• _WHAT IS BEING ASKED_: Show every line of the data below that contains the string "Print". Letter case matters.

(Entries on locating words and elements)
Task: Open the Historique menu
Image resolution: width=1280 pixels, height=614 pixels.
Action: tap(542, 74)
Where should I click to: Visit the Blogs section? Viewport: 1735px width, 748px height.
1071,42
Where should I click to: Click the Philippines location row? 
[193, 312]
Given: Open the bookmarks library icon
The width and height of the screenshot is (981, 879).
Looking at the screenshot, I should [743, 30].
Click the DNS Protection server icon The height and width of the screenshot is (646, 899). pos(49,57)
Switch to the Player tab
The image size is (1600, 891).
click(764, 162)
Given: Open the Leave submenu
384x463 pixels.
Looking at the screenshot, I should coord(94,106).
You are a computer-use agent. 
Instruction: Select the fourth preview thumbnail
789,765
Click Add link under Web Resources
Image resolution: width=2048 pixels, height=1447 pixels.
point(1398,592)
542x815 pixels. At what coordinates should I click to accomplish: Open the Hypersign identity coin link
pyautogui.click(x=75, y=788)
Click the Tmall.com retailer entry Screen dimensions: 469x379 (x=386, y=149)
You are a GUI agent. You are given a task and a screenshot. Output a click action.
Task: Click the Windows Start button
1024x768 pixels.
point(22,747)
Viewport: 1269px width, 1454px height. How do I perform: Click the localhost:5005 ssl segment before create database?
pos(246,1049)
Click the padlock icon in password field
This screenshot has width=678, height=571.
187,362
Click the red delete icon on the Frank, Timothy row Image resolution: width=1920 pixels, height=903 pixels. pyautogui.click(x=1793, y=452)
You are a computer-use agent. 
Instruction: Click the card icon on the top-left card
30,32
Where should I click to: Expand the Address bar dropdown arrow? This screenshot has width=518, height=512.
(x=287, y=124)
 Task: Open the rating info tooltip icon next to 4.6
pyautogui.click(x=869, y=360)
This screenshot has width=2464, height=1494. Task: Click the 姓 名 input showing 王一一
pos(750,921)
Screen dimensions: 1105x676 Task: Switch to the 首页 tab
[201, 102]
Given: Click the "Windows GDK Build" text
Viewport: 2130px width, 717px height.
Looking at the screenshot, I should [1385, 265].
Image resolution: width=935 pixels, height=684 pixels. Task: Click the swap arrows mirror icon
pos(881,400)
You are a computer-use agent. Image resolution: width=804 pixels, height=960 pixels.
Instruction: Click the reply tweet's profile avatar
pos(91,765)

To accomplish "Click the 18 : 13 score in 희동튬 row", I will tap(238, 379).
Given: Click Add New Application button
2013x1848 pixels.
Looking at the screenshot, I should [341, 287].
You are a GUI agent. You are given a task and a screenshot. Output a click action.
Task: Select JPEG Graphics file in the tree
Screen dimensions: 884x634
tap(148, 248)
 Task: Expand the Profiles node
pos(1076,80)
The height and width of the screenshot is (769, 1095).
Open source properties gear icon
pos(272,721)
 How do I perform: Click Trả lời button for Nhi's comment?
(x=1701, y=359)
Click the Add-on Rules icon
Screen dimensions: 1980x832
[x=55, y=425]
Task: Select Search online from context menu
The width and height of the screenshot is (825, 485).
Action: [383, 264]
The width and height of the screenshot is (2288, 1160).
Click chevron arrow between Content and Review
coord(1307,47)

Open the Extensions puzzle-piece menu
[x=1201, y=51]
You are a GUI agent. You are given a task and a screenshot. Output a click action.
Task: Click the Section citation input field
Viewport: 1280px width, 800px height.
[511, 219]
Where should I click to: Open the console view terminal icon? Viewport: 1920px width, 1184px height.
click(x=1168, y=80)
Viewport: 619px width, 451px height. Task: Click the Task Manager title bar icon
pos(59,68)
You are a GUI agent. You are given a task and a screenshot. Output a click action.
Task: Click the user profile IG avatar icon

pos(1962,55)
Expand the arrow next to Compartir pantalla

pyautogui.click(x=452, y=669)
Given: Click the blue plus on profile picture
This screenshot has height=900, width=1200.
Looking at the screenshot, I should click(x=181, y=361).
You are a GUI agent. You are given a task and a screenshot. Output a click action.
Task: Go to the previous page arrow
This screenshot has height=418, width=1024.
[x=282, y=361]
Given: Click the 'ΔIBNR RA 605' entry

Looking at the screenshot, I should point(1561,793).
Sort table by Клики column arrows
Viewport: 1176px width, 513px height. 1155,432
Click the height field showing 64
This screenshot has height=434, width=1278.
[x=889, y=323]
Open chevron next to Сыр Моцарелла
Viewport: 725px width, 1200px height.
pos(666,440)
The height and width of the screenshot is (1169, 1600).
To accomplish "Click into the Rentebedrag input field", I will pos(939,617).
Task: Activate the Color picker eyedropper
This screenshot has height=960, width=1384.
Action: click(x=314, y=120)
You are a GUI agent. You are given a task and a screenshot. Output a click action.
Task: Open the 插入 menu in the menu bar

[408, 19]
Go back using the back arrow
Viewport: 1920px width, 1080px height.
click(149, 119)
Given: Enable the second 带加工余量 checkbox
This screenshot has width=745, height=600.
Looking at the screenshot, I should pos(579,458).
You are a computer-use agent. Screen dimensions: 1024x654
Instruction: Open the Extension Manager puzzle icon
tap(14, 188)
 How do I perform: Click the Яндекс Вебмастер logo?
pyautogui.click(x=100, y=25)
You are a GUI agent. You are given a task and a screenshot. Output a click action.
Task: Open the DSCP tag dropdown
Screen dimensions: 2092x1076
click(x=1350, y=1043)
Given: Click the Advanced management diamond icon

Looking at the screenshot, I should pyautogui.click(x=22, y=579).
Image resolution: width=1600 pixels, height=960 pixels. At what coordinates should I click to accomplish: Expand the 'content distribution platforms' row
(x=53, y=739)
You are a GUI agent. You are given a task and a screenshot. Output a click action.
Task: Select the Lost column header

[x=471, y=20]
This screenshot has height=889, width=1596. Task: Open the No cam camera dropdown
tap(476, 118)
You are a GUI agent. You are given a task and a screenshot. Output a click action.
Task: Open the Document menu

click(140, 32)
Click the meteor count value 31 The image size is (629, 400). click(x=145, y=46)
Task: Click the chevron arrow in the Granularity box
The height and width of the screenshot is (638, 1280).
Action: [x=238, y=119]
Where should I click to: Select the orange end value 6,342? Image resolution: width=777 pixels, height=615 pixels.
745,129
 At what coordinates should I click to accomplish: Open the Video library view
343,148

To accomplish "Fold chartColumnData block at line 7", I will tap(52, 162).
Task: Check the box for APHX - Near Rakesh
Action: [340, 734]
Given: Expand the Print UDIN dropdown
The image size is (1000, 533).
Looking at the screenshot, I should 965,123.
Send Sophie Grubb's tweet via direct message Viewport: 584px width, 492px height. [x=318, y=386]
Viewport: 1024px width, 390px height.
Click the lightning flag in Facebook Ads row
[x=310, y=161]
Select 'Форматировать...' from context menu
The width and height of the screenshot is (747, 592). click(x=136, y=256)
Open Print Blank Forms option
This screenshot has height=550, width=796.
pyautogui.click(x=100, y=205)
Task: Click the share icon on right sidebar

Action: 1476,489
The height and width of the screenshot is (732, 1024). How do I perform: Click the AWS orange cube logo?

• _RESPONSE BELOW_:
Given: Expand the Print UDIN dropdown
Open Print Blank Forms option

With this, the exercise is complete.